What is asked → Return the lines of the material below word for word, beginning with the line that contains "The image size is (751, 510)." and ending after the line that contains "(x=1201, y=949)".

Target position material

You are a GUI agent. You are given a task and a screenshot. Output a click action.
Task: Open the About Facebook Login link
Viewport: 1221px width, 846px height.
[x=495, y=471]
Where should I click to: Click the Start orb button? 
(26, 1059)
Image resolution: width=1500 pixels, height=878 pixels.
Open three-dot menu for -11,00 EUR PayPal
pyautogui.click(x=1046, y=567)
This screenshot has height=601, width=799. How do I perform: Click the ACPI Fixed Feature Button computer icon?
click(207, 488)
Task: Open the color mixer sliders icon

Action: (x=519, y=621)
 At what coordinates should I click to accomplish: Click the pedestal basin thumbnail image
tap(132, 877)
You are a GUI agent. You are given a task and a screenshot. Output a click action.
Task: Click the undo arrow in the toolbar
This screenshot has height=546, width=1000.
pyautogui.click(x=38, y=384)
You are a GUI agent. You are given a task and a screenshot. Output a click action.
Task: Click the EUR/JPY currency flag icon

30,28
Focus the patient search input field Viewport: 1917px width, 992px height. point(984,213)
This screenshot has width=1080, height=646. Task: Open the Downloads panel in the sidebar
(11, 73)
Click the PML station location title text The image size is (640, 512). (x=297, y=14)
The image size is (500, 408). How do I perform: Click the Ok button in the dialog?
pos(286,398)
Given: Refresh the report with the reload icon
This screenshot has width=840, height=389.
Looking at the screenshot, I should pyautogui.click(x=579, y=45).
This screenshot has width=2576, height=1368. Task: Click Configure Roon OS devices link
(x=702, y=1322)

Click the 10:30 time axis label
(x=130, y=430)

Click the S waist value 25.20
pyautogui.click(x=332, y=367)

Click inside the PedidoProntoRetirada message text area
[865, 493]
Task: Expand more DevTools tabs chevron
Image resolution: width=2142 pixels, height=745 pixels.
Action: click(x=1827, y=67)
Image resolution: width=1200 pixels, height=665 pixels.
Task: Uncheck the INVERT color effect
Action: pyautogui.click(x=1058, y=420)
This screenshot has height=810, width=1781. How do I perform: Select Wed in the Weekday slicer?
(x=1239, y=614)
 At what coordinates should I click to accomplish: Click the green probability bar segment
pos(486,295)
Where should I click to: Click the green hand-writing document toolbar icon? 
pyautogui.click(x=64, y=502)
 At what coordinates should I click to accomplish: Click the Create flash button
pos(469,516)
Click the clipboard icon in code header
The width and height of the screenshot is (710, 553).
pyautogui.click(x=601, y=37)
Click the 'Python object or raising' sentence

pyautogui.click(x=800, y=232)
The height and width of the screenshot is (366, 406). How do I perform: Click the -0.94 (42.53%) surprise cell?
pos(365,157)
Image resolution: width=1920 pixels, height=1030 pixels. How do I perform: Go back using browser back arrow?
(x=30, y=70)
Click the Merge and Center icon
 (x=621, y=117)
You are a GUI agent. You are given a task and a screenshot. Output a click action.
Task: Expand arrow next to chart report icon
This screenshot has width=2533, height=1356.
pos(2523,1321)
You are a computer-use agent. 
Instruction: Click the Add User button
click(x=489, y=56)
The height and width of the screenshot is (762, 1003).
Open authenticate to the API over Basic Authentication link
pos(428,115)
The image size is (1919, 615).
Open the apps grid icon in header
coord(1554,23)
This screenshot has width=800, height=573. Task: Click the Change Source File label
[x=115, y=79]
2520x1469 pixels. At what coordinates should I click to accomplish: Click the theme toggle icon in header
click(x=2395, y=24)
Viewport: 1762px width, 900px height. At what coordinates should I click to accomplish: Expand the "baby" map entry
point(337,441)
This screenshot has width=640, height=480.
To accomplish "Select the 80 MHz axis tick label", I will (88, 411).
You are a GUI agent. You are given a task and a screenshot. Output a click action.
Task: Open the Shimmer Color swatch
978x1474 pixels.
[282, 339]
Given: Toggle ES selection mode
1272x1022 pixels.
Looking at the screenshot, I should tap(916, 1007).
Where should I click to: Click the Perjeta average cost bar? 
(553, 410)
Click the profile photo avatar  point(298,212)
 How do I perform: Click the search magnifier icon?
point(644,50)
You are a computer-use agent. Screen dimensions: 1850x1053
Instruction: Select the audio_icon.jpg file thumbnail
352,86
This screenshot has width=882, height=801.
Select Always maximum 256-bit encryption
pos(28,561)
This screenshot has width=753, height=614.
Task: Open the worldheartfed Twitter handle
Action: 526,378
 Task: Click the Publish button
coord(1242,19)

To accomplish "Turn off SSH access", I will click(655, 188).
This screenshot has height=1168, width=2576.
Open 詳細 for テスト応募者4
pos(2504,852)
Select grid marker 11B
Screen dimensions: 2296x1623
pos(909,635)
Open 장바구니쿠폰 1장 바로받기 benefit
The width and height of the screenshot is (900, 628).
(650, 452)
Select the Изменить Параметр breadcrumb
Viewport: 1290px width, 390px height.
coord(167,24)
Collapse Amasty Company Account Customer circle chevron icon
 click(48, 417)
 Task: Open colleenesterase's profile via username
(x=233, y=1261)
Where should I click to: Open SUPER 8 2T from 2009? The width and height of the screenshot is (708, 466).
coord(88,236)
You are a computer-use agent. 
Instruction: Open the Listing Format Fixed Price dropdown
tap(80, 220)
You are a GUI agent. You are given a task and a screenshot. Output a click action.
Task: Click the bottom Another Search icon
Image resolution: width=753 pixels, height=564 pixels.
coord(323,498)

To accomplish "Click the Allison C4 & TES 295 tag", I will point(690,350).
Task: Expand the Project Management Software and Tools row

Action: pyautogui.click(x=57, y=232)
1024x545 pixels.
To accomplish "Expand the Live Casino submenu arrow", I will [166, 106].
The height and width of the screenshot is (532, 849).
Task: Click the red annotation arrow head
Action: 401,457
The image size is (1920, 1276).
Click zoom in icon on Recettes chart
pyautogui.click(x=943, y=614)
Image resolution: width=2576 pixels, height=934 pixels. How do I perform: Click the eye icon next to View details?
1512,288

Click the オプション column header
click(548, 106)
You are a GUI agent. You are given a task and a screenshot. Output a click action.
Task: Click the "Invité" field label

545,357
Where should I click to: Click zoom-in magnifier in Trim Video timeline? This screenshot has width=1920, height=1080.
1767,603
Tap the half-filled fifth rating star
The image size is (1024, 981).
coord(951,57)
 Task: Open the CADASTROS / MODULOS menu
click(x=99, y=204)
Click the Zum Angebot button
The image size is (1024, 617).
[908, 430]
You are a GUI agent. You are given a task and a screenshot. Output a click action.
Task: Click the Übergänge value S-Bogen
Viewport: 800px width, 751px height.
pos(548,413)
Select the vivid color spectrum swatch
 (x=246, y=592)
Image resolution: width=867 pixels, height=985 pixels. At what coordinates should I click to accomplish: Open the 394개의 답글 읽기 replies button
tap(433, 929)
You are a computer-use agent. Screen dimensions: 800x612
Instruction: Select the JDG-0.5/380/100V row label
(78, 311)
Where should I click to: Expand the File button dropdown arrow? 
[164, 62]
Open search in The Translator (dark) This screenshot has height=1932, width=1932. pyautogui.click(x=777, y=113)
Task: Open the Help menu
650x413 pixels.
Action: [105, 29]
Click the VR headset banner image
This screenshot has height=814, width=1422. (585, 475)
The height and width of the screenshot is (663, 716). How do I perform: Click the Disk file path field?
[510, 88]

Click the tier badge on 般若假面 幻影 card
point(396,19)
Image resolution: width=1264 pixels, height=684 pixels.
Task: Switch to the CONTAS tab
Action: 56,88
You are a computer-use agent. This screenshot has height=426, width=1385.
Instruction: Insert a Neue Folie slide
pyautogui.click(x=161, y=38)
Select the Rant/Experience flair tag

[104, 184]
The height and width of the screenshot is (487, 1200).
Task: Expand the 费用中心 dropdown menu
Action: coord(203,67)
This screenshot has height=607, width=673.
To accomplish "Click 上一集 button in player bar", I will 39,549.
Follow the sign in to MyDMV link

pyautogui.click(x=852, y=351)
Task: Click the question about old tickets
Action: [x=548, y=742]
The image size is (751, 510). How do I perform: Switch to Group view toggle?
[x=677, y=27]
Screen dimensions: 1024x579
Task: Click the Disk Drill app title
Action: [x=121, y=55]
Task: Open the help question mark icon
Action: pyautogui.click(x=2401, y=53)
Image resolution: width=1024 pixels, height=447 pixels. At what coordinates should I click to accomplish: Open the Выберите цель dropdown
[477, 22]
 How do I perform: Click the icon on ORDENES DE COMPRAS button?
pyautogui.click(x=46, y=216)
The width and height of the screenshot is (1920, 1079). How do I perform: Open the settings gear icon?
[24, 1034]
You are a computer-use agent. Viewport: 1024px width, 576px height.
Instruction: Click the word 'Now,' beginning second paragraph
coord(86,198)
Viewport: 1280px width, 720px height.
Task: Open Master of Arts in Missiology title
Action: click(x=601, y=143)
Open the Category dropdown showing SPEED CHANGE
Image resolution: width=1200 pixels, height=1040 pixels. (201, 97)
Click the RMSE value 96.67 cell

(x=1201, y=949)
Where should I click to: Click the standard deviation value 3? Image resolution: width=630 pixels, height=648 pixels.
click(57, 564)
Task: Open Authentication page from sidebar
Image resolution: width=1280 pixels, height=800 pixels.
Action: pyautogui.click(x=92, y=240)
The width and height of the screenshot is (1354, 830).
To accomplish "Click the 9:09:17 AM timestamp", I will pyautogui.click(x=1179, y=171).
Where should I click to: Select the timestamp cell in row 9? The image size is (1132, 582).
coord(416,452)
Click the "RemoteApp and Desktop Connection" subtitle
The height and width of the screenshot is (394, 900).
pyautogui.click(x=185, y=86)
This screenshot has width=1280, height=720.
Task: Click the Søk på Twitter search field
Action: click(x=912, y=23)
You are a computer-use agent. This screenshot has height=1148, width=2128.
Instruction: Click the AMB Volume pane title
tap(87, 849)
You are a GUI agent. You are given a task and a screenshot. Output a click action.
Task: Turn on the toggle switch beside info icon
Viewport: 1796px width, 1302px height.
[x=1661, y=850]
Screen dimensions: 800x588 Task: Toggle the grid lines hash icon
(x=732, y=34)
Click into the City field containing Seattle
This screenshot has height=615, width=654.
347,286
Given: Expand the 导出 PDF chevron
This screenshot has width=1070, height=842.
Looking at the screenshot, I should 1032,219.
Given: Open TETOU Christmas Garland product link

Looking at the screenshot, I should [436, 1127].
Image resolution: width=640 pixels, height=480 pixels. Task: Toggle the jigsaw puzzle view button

Exercise result →
The image size is (751, 510). How do I perform: Switch to Group view toggle?
[x=677, y=27]
Screen dimensions: 1024x579
Task: Click the Disk Drill app title
Action: [x=121, y=55]
Task: Open the help question mark icon
Action: pyautogui.click(x=2401, y=53)
Image resolution: width=1024 pixels, height=447 pixels. At what coordinates should I click to accomplish: Open the Выберите цель dropdown
[477, 22]
 How do I perform: Click the icon on ORDENES DE COMPRAS button?
pyautogui.click(x=46, y=216)
The width and height of the screenshot is (1920, 1079). How do I perform: Open the settings gear icon?
[24, 1034]
You are a computer-use agent. Viewport: 1024px width, 576px height.
Instruction: Click the word 'Now,' beginning second paragraph
coord(86,198)
Viewport: 1280px width, 720px height.
Task: Open Master of Arts in Missiology title
Action: click(x=601, y=143)
Open the Category dropdown showing SPEED CHANGE
Image resolution: width=1200 pixels, height=1040 pixels. (201, 97)
Click the RMSE value 96.67 cell

(x=1201, y=949)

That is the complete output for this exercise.